The two adults sealed the afternoon with summaries of Karl’s inner workings, the way he ran yet remained always in tight circumference. How he just needed space.
‘To breathe,’ Mama Abu concluded.
‘Lots of stuff, college,’ Abu mumbled and grabbed the bag he dropped on the floor when he entered. Godfrey called after him.
‘I need a number for him. He doesn’t pick up his mobile.’
‘Probably out of credit.’
‘Well, I’ll top it up for him then.’
‘Why don’t you top up mine instead?’ He shouldered the bag and left for his room. It
was stuffy in the small space. The bed unmade. He managed to keep his mother out, a leftover from Karl’s careful tidiness, but he couldn’t be bothered to keep it up. And of course, with making sure he didn’t miss Nalini, he had started leaving earlier.

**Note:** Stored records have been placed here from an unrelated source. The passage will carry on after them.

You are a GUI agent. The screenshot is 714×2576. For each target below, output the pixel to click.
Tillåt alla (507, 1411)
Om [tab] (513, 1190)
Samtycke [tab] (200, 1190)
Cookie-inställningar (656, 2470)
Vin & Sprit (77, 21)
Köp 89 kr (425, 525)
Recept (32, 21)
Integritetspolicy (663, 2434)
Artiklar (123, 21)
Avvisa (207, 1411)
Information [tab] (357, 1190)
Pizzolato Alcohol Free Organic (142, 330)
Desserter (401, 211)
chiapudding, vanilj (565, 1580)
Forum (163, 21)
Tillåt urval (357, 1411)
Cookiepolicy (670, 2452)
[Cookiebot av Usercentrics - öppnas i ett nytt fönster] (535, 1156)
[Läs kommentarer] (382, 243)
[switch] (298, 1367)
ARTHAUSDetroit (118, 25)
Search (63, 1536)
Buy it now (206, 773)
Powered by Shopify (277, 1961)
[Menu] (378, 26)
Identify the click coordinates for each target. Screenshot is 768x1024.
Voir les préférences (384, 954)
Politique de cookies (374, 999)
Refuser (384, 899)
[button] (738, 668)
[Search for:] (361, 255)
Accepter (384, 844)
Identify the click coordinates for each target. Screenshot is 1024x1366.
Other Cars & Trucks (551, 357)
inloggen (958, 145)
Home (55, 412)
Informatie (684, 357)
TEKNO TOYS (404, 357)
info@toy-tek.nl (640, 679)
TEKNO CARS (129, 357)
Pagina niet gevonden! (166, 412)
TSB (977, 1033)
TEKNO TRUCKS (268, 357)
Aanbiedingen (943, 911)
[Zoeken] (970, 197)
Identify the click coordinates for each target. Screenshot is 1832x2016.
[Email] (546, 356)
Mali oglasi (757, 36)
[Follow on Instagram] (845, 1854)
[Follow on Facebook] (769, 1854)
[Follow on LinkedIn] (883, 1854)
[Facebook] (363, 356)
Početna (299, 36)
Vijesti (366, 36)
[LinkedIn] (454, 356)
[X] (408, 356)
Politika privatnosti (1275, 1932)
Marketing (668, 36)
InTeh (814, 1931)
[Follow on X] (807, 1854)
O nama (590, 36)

He opened a window and peered out. Opposite, through some high gates inside the next estate’s inner yard, two men shook hands. He couldn’t hear them. There was helicopter noise, coming and going. The London sounds he had grown up with. Every crucial football match, protest march or whatever, they were on it, from above. Doing their rounds. Paranoid, he thought. There had been many protests lately though, now that the country was busy with university fees rising and the words of the year: austerity measures and cuts. The cuts. He didn’t get it all but that the banks had effed up, that much was clear. Worse, everyone but the banks was now paying for it.
He closed the window, pushing the blanket aside to sit on the bed. Godfrey was still upfront, his voice filtering through the thin door. Abu hadn’t considered uni but since hanging out with the Godfreys of his generation, for whom there were no untalented youth, just misdirected potential, he had heard all about the opportunities on offer. Everyone believed in Abu, but he wasn’t the smart one. Or the troubled one. Didn’t need all that much care. Already had a good, functioning family.